### Quoted passage
···
The Dubai-based carrier will start flying to North America, Europe and Australia on May 21.
A member of cleaning staff wearing protective mask disinfects a seat screen of an Emirates Airbus A380, following the outbreak of the coronavirus, in Dubai, United Arab Emirates March 5, 2020. Picture taken March 5, 2020. Emirates Airline/Handout via REUTERS ATTENTION EDITORS - THIS PICTURE WAS PROVIDED BY A THIRD PARTY. - RC2WGF9HGKRA

Emirates is resuming passenger flights to nine destinations in North America, Europe and Australia.

The United Arab Emirates-based carrier’s chief operations officer said the airline is complying with safety measures pertaining to the novel coronavirus as it moves toward a return to regular flights.

“We have implemented additional measures at the airport in coordination with the relevant authorities in respect to social distancing and sanitization,” Adel Al Redha said in a press release today.

Starting on May 21, Emirates will fly to London, Frankfurt, Paris, Milan, Madrid, Chicago, Toronto, Sydney and Melbourne. It will also offer travel from the United Kingdom to Australia via Dubai, the release said.

Emirates, based in the major international transit hub Dubai, stopped almost all of its flights in March amid the coronavirus lockdown in the country. It continued to offer repatriation flights. There has since been an easing of movement restrictions in Dubai.

On May 9, Emirates announced it is offering limited return flights to Dubai from some international destinations. The list of locations varies frequently, according to the airline.

Middle Eastern airlines have been hit by the downturn in global travel. Royal Jordanian, Turkish Airlines and Etihad ceased operating nearly all of their passenger flights. Qatar Airways has continued to fly to multiple continents, but also recently announced it is seeking billions of dollars in loans. Qatar Airways is also in talks to defer new aircraft orders and will reduce its fleet by 25%, according to Reuters.

In the UAE’s neighbor Saudi Arabia, the International Air Transport Association, a trade group that represents airlines around the world, urged the Saudi government to provide financial aid to its airports and airlines. Saudi airlines will lose an estimated $7.5 billion this year, Reuters reported.
···
### Instructions for the task
Answer the following questions using the article on Emirates resuming flights above.
(a) On what date will Emirates begin flying to the nine destinations?
(b) Who is quoted on the added airport measures, and what is his position at the airline?
(c) By what percentage will Qatar Airways reduce its fleet, according to Reuters?
···
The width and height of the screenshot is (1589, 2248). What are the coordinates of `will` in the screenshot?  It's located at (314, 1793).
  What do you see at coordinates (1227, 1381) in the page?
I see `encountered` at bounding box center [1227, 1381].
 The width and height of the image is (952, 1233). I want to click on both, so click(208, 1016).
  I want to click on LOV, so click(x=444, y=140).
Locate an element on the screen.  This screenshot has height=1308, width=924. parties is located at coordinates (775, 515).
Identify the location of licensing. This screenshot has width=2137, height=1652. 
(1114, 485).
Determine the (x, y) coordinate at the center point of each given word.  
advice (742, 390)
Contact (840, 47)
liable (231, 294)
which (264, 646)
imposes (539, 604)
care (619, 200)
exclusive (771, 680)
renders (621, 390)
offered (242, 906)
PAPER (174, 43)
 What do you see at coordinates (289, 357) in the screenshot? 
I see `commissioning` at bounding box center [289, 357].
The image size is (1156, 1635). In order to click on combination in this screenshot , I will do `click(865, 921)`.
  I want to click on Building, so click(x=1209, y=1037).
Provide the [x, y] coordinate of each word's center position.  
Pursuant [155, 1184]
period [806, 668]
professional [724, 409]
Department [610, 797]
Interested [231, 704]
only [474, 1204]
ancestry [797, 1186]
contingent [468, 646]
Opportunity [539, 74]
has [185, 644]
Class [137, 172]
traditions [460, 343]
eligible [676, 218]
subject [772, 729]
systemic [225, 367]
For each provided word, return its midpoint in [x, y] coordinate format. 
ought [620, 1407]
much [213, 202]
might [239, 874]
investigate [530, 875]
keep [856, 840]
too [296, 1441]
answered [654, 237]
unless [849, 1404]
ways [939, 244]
···
### Solution to the exercise
(a) May 21
(b) Adel Al Redha, the chief operations officer
(c) 25%